Bei der Ätzradierung werden die Vertiefungen in die Druckplatte nicht mechanisch, sondern auf chemischem Weg erzeugt. Die Platte wird beidseitig mit einer Schutzschicht gegen die Ätzflüssigkeit versehen. So ein "Ätzgrund" oder "Abdecklack" besteht aus Teer, Wachs und Talg in Terpentin gelöst, und kann mit einem breiten Pinsel aufgetragen werden. Nach dem Trocknen der Schicht kratzt man die Zeichnung mit der Radiernadel in den weichen Ätzgrund. Das kostet weniger Kraft als ein Stich oder eine Kaltnadel. Wenn der Ätzgrund kalt ist, dann springt er beim Kratzen leicht. Um dies zu vermeiden kann man entweder die Platte erwärmen oder die Nadel erhitzen: "Heiße Nadel". Durch Ätzen der Platte in einem Säurebad entstehen die Vertiefungen in der Platte an den Stellen, an denen das Kupfer durch die schabende Nadel frei gelegt wurde. Verschiedene Spitzen der Radiernadel, verschiedene Eigenschaften des Abdeckmittels und der Ätzflüssigkeit (Salpetersäure, Eisenchlorid etc.) sowie längere oder kürzere Verweildauer der Platte (Kupfer- oder Zinkblech) im Ätzbad, Konzentration und Temperatur beeinflussen die Strichstärke und den Charakter der geätzten Linien.

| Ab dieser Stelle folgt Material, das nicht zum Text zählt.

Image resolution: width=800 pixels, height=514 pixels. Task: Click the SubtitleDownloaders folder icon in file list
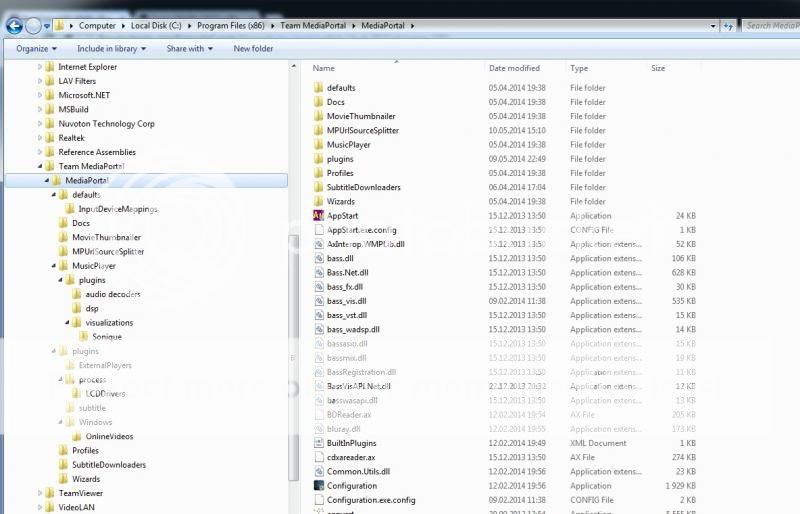[x=319, y=187]
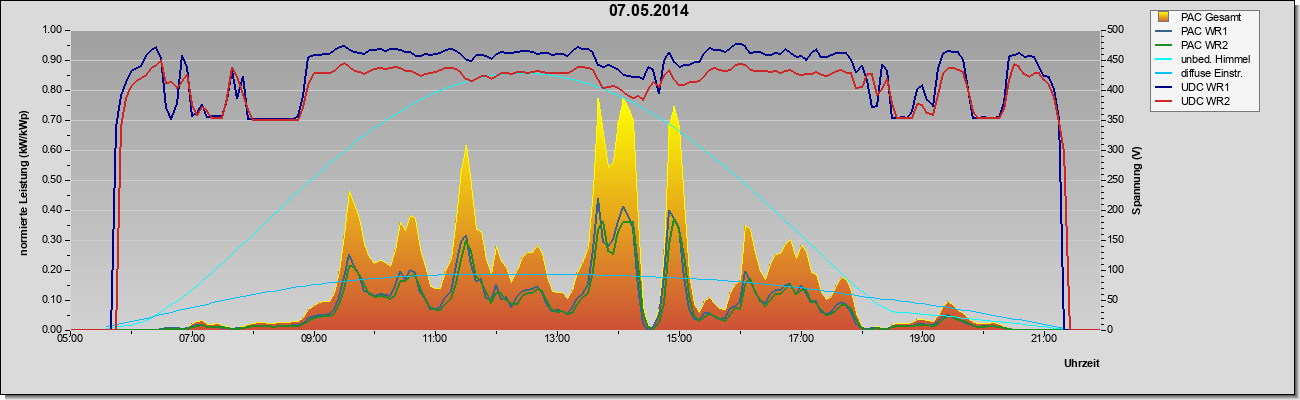Select the unbed. Himmel legend entry
This screenshot has width=1300, height=400.
tap(1203, 59)
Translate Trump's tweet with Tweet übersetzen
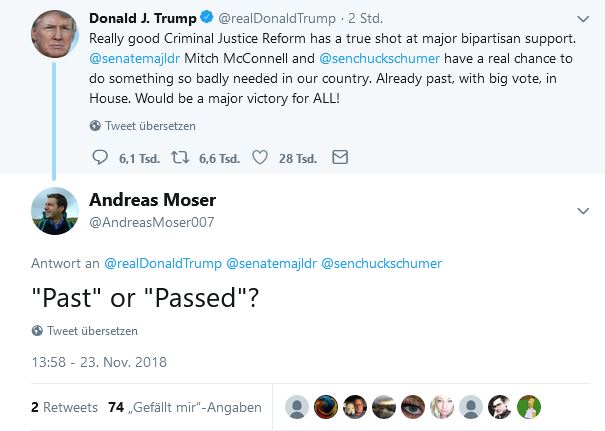 [150, 126]
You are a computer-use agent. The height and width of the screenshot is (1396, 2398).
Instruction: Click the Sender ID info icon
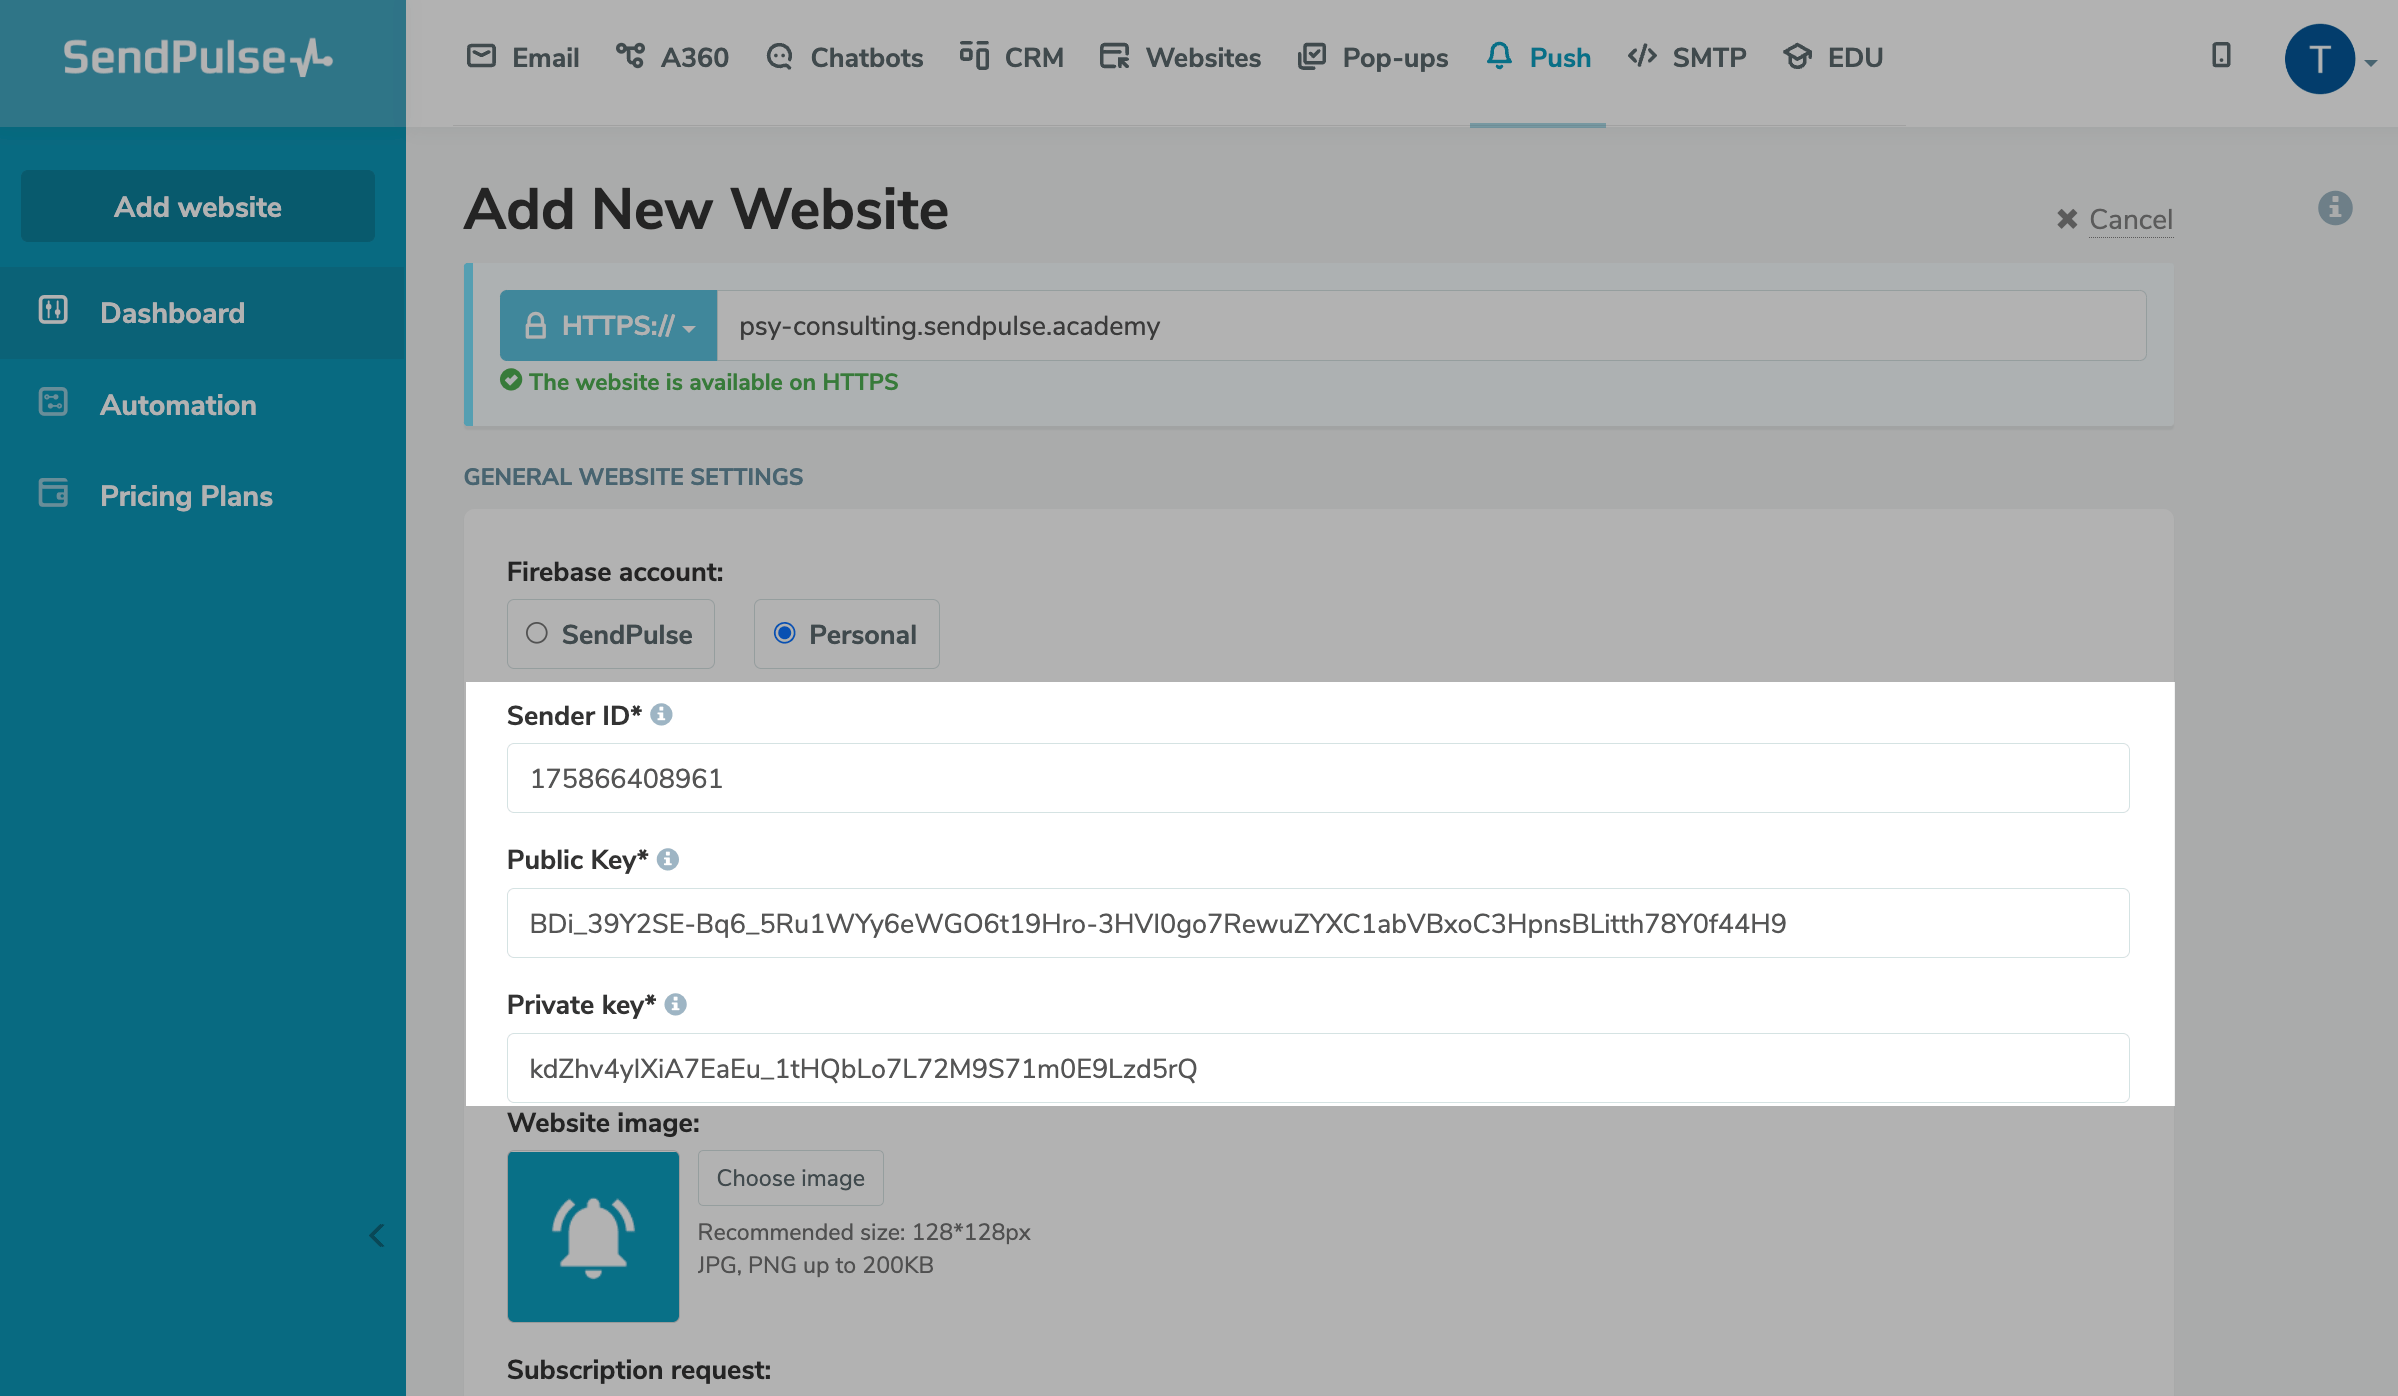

Die Aquatinta ist eine Methode zur Erreichung von flächigen Halbtönen. Die Platte wird mit Kolophonium, einem fein zerstäubten Harz oder mit Asphaltstaub in einem Staubkasten gleichmäßig bestäubt. Der über einer Wärmeplatte aufgeschmolzene Staub bildet auf dem Blech keine geschlossene Schicht, sondern ein unregelmäßig gestreutes, aber sehr feinmaschiges Punktmuster. Das Ätzen hinterläßt eine rauhe, körnige Metalloberfläche in der sich die Druckfarbe fängt. Die Größe der Staubkörner, die Temperatur beim Aufschmelzen und die Ätzdauer beeiflussen den Charakter und die Tiefe des beim Druck entstehenden Flächentons. Durch Abdecken der Bildzonen, die hell bleiben sollen mit dem "schwarzen Wasser" (Ätzgrund) vor dem Ätzvorgang kann der Radierer in bestimmten Zonen in seiner Bildfläche unterschiedliche Grauwerte im Druck von ein und derselben Platte erzeugen. 

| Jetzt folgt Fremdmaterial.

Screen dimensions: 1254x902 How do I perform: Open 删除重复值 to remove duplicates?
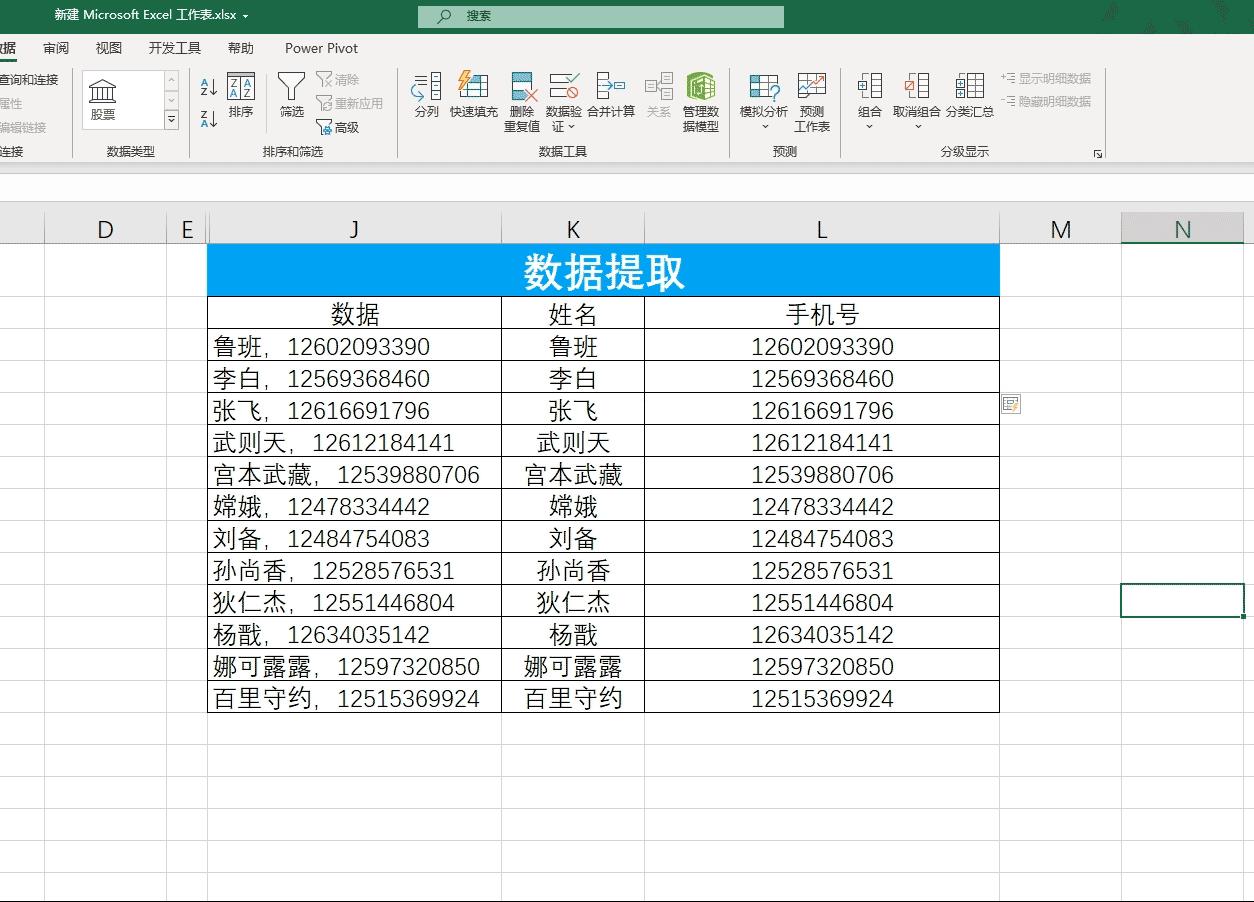tap(520, 97)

Die Schabkunst (Mezzotinto), bei der die Körnung der Platte mit einem Wiegemesser hergestellt wird und die Lichter mit einem Polierstahl herausgeschabt werden, ist eine Technik, die es erlaubt besonders weiche Tonübergänge zu schaffen. 

In der Praxis werden die vorgenannten Methoden zur Herstellung von Tiefdruckplatten wie Kupferstich, Kaltnadelradierung, Ätzradierung, Aquatinta und Mezzotinto häufig kombiniert.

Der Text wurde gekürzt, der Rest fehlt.